Legendary local weather forecaster gone at 97

Tributes came from throughout Texas and New Mexico last week as area nature lovers and weather watchers remembered a True legend.

Dan True, who spent 40 years forecasting rain, snow and sunshine on regional television stations and a lifetime studying the world around him, died Wednesday. He was 97.

One line in his obituary perhaps summed up his colorful personality: "There probably has never been a weather forecast when a rattlesnake is thrown out on the floor by the weatherman and a roadrunner attacks and kills it."

Described in the family's obituary as a man with "the mind of a scientist and the personality of a born showman" True left impressions on generations of High Plains residents as evidenced by social media comments on the posting of his obituary.

Some of those comments: "I will always remember him as the weatherman." "My parents never missed his 'educated estimate' weather forecast." "He was awesome." "A legend that people of the Texas Panhandle and other areas have many memories of." and "My dad thought he was the ONLY weather forecaster worth listening to."

"Dan True was so popular his ratings will never be touched," said Dave Oliver a longtime Amarillo television weatherman.

"My early days were in his last days on Amarillo television," Oliver said. "He was on from the 1950s to the early '70s, he went to work in Albuquerque then he came back to Amarillo and we worked together in 1989."

"What I remember most are all the awesome stories of early television," Oliver said.

"He was a pilot, had his own plane and he kept it out back of the television station.

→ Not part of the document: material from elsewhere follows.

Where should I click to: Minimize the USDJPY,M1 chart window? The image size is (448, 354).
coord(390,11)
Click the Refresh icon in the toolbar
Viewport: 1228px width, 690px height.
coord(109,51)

It had its own landing strip. This is back when there were no cell phones, communication was limited so if he saw a plume of smoke in the distance he was in his plane and up in the air."

"Dan came back for a visit around 2000," Oliver continued. "We walked to where the landing strip used to be. You could see the wheels turning in his head that if he just had a plane..."

"Dan True was the pioneer television weatherman," Oliver said.

Family members reported True lived in well over 30 communities in his lifetime and that was before he volunteered for the Army Air Corps during World War II. He settled in Clovis for his final decades, a regular roaming the city streets on his bicycle.

Nick Brady, a former Clovis radio and television broadcaster, agreed with Oliver that True was a pioneer TV weather forecaster.

"I knew him because his wife was my sister's best friend growing up," Brady said. "When he married my sister's friend I discovered who he was. I remember he always had a flat-top haircut."

Karl Terry, executive director of the Roosevelt County Chamber of Commerce, remembers hearing practical advice from True's TV forecast he heard regularly as a boy.

"From Dan True we learned to be prepared. Always carry a jar of peanut butter and a blanket in your car when you traveled in case you got stranded," Terry said.

Many will also remember him as a wildlife writer.

"I read his books on observing eagles at Palo Duro Canyon," Terry said. "He was a good writer."

Sheryl Borden, who hosted a PBS TV show for more than 45 years, said she had True on her show as a guest a few times.

"He was just the authority on everything weather in the area," Borden said. "And his name, I just thought it was funny. True. Dan True. So if he said it, it just had to be true."